Task brief: In the records below, replace every "Image resolution" with "Display resolution" and write all the lines out again with nothing else changed.

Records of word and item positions

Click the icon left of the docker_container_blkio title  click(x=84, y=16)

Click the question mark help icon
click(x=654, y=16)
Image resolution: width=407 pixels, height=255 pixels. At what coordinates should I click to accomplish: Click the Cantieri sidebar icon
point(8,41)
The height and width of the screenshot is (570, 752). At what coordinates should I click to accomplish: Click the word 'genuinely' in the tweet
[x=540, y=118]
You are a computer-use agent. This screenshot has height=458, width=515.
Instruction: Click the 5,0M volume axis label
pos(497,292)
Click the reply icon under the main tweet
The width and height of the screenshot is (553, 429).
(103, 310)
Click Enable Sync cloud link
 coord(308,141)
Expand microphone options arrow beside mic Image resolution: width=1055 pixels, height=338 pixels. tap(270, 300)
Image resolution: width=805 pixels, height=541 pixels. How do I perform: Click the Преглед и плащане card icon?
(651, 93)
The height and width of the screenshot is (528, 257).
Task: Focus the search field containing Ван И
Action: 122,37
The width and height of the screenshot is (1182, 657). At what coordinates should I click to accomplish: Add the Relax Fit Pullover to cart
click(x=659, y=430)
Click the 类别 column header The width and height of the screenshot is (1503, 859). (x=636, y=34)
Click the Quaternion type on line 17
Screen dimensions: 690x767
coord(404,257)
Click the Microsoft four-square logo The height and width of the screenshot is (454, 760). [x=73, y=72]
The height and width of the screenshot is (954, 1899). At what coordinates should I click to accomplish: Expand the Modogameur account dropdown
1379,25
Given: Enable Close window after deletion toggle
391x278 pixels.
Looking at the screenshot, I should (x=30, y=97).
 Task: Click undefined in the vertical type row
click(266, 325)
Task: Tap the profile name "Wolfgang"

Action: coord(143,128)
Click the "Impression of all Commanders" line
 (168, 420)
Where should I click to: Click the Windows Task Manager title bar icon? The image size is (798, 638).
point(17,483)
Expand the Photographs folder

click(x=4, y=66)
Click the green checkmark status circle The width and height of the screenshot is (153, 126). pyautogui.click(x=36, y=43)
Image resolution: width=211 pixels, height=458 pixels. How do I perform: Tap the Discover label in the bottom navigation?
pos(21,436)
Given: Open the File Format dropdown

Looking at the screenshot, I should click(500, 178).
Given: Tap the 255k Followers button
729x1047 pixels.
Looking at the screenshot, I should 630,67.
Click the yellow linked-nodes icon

Answer in full:
Click the icon left of the docker_container_blkio title  click(x=84, y=16)

Click the question mark help icon
click(x=654, y=16)
Display resolution: width=407 pixels, height=255 pixels. At what coordinates should I click to accomplish: Click the Cantieri sidebar icon
point(8,41)
The height and width of the screenshot is (570, 752). At what coordinates should I click to accomplish: Click the word 'genuinely' in the tweet
[x=540, y=118]
You are a computer-use agent. This screenshot has height=458, width=515.
Instruction: Click the 5,0M volume axis label
pos(497,292)
Click the reply icon under the main tweet
The width and height of the screenshot is (553, 429).
(103, 310)
Click Enable Sync cloud link
 coord(308,141)
Expand microphone options arrow beside mic Display resolution: width=1055 pixels, height=338 pixels. tap(270, 300)
Display resolution: width=805 pixels, height=541 pixels. How do I perform: Click the Преглед и плащане card icon?
(651, 93)
The height and width of the screenshot is (528, 257).
Task: Focus the search field containing Ван И
Action: 122,37
The width and height of the screenshot is (1182, 657). At what coordinates should I click to accomplish: Add the Relax Fit Pullover to cart
click(x=659, y=430)
Click the 类别 column header The width and height of the screenshot is (1503, 859). (x=636, y=34)
Click the Quaternion type on line 17
Screen dimensions: 690x767
coord(404,257)
Click the Microsoft four-square logo The height and width of the screenshot is (454, 760). [x=73, y=72]
The height and width of the screenshot is (954, 1899). At what coordinates should I click to accomplish: Expand the Modogameur account dropdown
1379,25
Given: Enable Close window after deletion toggle
391x278 pixels.
Looking at the screenshot, I should (x=30, y=97).
 Task: Click undefined in the vertical type row
click(266, 325)
Task: Tap the profile name "Wolfgang"

Action: coord(143,128)
Click the "Impression of all Commanders" line
 (168, 420)
Where should I click to: Click the Windows Task Manager title bar icon? The image size is (798, 638).
point(17,483)
Expand the Photographs folder

click(x=4, y=66)
Click the green checkmark status circle The width and height of the screenshot is (153, 126). pyautogui.click(x=36, y=43)
Display resolution: width=211 pixels, height=458 pixels. How do I perform: Tap the Discover label in the bottom navigation?
pos(21,436)
Given: Open the File Format dropdown

Looking at the screenshot, I should click(500, 178).
Given: Tap the 255k Followers button
729x1047 pixels.
Looking at the screenshot, I should 630,67.
Click the yellow linked-nodes icon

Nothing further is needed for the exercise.